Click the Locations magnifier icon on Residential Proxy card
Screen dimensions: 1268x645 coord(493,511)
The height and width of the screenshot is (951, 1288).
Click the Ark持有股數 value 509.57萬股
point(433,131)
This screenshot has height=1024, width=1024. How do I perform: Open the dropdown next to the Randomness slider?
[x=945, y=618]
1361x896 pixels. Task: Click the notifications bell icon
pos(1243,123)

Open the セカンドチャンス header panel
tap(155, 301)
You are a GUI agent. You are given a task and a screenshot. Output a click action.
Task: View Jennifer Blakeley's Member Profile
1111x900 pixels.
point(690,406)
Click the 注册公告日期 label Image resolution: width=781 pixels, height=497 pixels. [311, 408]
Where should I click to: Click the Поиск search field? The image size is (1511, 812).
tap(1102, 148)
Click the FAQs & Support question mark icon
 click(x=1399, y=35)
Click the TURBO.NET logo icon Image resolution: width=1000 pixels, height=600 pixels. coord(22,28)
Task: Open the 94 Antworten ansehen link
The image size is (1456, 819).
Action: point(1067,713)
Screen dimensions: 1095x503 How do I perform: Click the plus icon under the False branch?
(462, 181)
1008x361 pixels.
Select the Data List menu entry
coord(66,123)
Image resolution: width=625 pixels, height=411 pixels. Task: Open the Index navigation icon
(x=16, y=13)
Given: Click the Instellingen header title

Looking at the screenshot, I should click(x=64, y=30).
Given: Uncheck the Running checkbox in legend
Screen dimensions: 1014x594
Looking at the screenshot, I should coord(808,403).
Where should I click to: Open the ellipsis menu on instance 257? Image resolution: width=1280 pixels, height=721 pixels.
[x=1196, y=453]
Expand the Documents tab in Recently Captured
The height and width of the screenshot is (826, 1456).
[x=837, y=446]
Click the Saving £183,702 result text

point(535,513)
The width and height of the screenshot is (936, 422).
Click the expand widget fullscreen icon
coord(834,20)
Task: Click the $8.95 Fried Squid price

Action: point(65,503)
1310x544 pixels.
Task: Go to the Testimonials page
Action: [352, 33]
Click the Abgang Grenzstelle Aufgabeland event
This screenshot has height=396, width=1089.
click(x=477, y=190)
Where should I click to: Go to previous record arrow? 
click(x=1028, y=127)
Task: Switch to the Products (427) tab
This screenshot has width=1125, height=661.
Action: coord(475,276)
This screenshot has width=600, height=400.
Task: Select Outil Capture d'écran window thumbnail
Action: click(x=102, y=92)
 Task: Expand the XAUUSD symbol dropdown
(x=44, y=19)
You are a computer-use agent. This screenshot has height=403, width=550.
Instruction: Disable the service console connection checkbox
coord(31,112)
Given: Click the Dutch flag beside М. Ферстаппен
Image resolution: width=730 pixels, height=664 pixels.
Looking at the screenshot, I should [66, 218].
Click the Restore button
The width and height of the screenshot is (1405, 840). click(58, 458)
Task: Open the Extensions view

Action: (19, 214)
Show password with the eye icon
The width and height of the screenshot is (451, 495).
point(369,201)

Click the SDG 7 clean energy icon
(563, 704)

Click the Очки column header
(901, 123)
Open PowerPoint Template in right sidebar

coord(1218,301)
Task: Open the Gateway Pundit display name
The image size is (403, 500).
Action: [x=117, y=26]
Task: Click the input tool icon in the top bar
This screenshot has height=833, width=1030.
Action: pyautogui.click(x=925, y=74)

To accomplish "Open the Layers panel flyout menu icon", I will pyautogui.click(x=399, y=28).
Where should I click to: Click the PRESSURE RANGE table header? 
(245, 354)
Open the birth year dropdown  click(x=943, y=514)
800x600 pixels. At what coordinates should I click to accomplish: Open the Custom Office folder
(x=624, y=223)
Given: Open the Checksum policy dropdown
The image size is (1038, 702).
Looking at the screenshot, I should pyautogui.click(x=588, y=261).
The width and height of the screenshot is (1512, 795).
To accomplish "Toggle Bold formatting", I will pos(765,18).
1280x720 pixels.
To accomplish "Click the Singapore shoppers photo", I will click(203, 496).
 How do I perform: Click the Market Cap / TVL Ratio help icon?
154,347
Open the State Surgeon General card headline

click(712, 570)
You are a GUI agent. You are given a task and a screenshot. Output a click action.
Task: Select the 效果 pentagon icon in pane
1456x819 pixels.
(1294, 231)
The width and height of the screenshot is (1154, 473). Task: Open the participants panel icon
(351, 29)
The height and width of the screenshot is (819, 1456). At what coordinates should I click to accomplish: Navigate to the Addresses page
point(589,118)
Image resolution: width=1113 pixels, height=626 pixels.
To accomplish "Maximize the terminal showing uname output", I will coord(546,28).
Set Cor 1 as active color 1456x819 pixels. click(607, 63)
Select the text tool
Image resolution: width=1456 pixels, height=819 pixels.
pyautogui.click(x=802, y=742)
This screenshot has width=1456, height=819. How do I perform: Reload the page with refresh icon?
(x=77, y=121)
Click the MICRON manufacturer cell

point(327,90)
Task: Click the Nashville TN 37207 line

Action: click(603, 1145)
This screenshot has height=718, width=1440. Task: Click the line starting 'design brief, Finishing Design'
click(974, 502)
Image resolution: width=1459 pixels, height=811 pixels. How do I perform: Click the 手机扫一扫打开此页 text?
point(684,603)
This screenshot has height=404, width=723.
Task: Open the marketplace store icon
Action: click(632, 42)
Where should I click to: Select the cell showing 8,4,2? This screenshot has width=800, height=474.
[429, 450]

■ WRITTEN REQUEST ■
Rewrite all of the material above, changing "magnifier" to "magnifying glass" wherever it appears and leaving everything else unchanged.

■ OUTPUT FOR THIS TASK ■
Click the Locations magnifying glass icon on Residential Proxy card
Screen dimensions: 1268x645 coord(493,511)
The height and width of the screenshot is (951, 1288).
Click the Ark持有股數 value 509.57萬股
point(433,131)
This screenshot has height=1024, width=1024. How do I perform: Open the dropdown next to the Randomness slider?
[x=945, y=618]
1361x896 pixels. Task: Click the notifications bell icon
pos(1243,123)

Open the セカンドチャンス header panel
tap(155, 301)
You are a GUI agent. You are given a task and a screenshot. Output a click action.
Task: View Jennifer Blakeley's Member Profile
1111x900 pixels.
point(690,406)
Click the 注册公告日期 label Image resolution: width=781 pixels, height=497 pixels. [311, 408]
Where should I click to: Click the Поиск search field? The image size is (1511, 812).
tap(1102, 148)
Click the FAQs & Support question mark icon
 click(x=1399, y=35)
Click the TURBO.NET logo icon Image resolution: width=1000 pixels, height=600 pixels. coord(22,28)
Task: Open the 94 Antworten ansehen link
The image size is (1456, 819).
Action: point(1067,713)
Screen dimensions: 1095x503 How do I perform: Click the plus icon under the False branch?
(462, 181)
1008x361 pixels.
Select the Data List menu entry
coord(66,123)
Image resolution: width=625 pixels, height=411 pixels. Task: Open the Index navigation icon
(x=16, y=13)
Given: Click the Instellingen header title

Looking at the screenshot, I should click(x=64, y=30).
Given: Uncheck the Running checkbox in legend
Screen dimensions: 1014x594
Looking at the screenshot, I should coord(808,403).
Where should I click to: Open the ellipsis menu on instance 257? Image resolution: width=1280 pixels, height=721 pixels.
[x=1196, y=453]
Expand the Documents tab in Recently Captured
The height and width of the screenshot is (826, 1456).
[x=837, y=446]
Click the Saving £183,702 result text

point(535,513)
The width and height of the screenshot is (936, 422).
Click the expand widget fullscreen icon
coord(834,20)
Task: Click the $8.95 Fried Squid price

Action: point(65,503)
1310x544 pixels.
Task: Go to the Testimonials page
Action: [352, 33]
Click the Abgang Grenzstelle Aufgabeland event
This screenshot has height=396, width=1089.
click(x=477, y=190)
Where should I click to: Go to previous record arrow? 
click(x=1028, y=127)
Task: Switch to the Products (427) tab
This screenshot has width=1125, height=661.
Action: coord(475,276)
This screenshot has width=600, height=400.
Task: Select Outil Capture d'écran window thumbnail
Action: click(x=102, y=92)
 Task: Expand the XAUUSD symbol dropdown
(x=44, y=19)
You are a computer-use agent. This screenshot has height=403, width=550.
Instruction: Disable the service console connection checkbox
coord(31,112)
Given: Click the Dutch flag beside М. Ферстаппен
Image resolution: width=730 pixels, height=664 pixels.
Looking at the screenshot, I should [66, 218].
Click the Restore button
The width and height of the screenshot is (1405, 840). click(58, 458)
Task: Open the Extensions view

Action: (19, 214)
Show password with the eye icon
The width and height of the screenshot is (451, 495).
point(369,201)

Click the SDG 7 clean energy icon
(563, 704)

Click the Очки column header
(901, 123)
Open PowerPoint Template in right sidebar

coord(1218,301)
Task: Open the Gateway Pundit display name
The image size is (403, 500).
Action: [x=117, y=26]
Task: Click the input tool icon in the top bar
This screenshot has height=833, width=1030.
Action: pyautogui.click(x=925, y=74)

To accomplish "Open the Layers panel flyout menu icon", I will pyautogui.click(x=399, y=28).
Where should I click to: Click the PRESSURE RANGE table header? 
(245, 354)
Open the birth year dropdown  click(x=943, y=514)
800x600 pixels. At what coordinates should I click to accomplish: Open the Custom Office folder
(x=624, y=223)
Given: Open the Checksum policy dropdown
The image size is (1038, 702).
Looking at the screenshot, I should pyautogui.click(x=588, y=261).
The width and height of the screenshot is (1512, 795).
To accomplish "Toggle Bold formatting", I will pos(765,18).
1280x720 pixels.
To accomplish "Click the Singapore shoppers photo", I will click(203, 496).
 How do I perform: Click the Market Cap / TVL Ratio help icon?
154,347
Open the State Surgeon General card headline

click(712, 570)
You are a GUI agent. You are given a task and a screenshot. Output a click action.
Task: Select the 效果 pentagon icon in pane
1456x819 pixels.
(1294, 231)
The width and height of the screenshot is (1154, 473). Task: Open the participants panel icon
(351, 29)
The height and width of the screenshot is (819, 1456). At what coordinates should I click to accomplish: Navigate to the Addresses page
point(589,118)
Image resolution: width=1113 pixels, height=626 pixels.
To accomplish "Maximize the terminal showing uname output", I will coord(546,28).
Set Cor 1 as active color 1456x819 pixels. click(607, 63)
Select the text tool
Image resolution: width=1456 pixels, height=819 pixels.
pyautogui.click(x=802, y=742)
This screenshot has width=1456, height=819. How do I perform: Reload the page with refresh icon?
(x=77, y=121)
Click the MICRON manufacturer cell

point(327,90)
Task: Click the Nashville TN 37207 line

Action: click(603, 1145)
This screenshot has height=718, width=1440. Task: Click the line starting 'design brief, Finishing Design'
click(974, 502)
Image resolution: width=1459 pixels, height=811 pixels. How do I perform: Click the 手机扫一扫打开此页 text?
point(684,603)
This screenshot has height=404, width=723.
Task: Open the marketplace store icon
Action: click(632, 42)
Where should I click to: Select the cell showing 8,4,2? This screenshot has width=800, height=474.
[429, 450]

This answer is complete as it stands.